Kursi Panas Bernama Bulog

Salah satu hukum alam universal adalah daur kehidupan (lifecycle). Ini aksioma yang berlaku pada setiap yang ada di bumi. Aksioma ini juga berlaku pada kehidupan organisasi. Meminjam teori Ichak Adizes dalam Corporate Lifecycle (1988), secara umum organisasi akan mengalami daur kehidupan, dari periode bayi (infant), remaja (go-go), pemuda (adolescence), prima (prime), stabil (stable), aristokrasi (aristocracy), birokrasi awal (early bureaucracy), birokrasi (bureaucracy), sampai periode mati (death).

Teori ini bisa dipinjam untuk menganalisis daur hidup Bulog. Pada periode lahirnya Bulog (1967-1968), Bulog masih berkutat dengan perumusan tugas, organisasi, sistem pembiayaan, dan sistem kepegawaiannya. Periode ini kian mantap setelah disempurnakan pada periode 1969-1972 dengan menetapkan misi Bulog yang terkait dengan pembangunan nasional. Organisasi dan karyawan makin solid karena dibangun di atas corporate culture dan kepemimpinan yang kuat. Pada periode ini, Bulog telah lahir sebagai organisasi yang kuat luar-dalam yang didukung political will yang mantap. Dengan modal inilah Bulog terasa enteng mengerjakan tugas-tugas berikutnya (1973-1978 dan 1979-1984). Karyawan antusias, terbukti banyak inovasi yang muncul.
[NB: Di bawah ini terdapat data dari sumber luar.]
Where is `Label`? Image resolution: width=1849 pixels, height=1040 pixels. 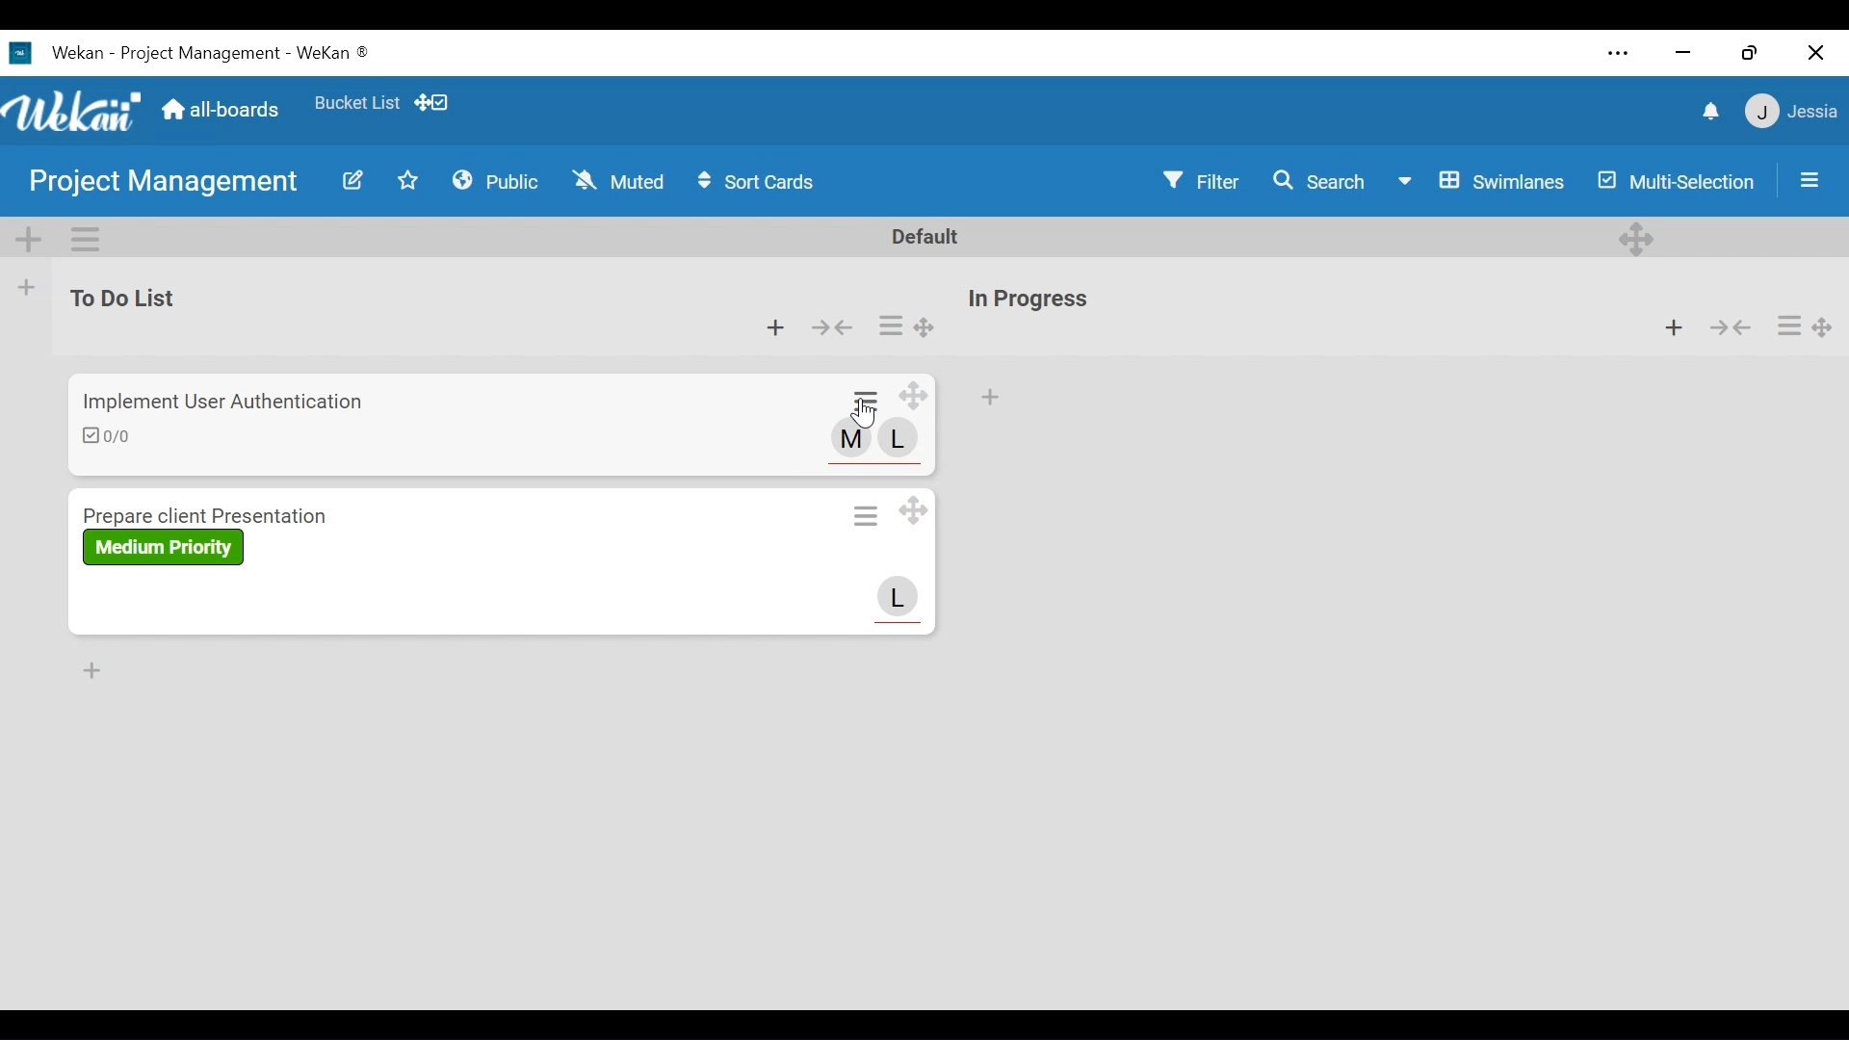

Setelah mengalami masa tumbuh (growing stage) yang membanggakan, sampailah Bulog di posisi puncak (stable organization) pada 1985-1992. Pada periode ini Bulog mereevaluasi tugas-tugasnya karena beban yang membengkak akibat pangsa pasarnya mengecil. Bulog harus mempertahankan efektivitas dan efisiensi agar tidak bangkrut. Manajemen Bulog melakukan langkah antisipatif. Tapi karena tidak ada perubahan, daur kehidupan Bulog terus meluncur ke tingkat aristokrasi dan birokrasi awal (1993-1997).

Lima ciri organisasi yang terjerembap pada tingkat aristokrasi, pertama, secara individual karyawan khawatir tentang lembaganya, tapi secara kelompok tidak mau mewujudkan kekhawatirannya. Untuk menutup kecemasan, mereka mengatakan Jangan khawatir, masih ada dewa penolong, yaitu Pak Harto (Presiden) (Sapuan, 2002). Kedua, setiap karyawan ingin ada terobosan, tetapi secara lembaga selalu bilang jangan, sehingga motonya Don't make waves, and makes business as usual. Ketiga, ada indikasi kurang proaktif menangkap peluang jangka panjang, dan kapasitas untuk merespons kebutuhan jangka pendek tumpul. Keempat, karyawan acuh tak acuh dan kurang inovasi internal. Kelima, sebagai aristokrasi, mereka sombong, keren, dan menolak realitas yang ada.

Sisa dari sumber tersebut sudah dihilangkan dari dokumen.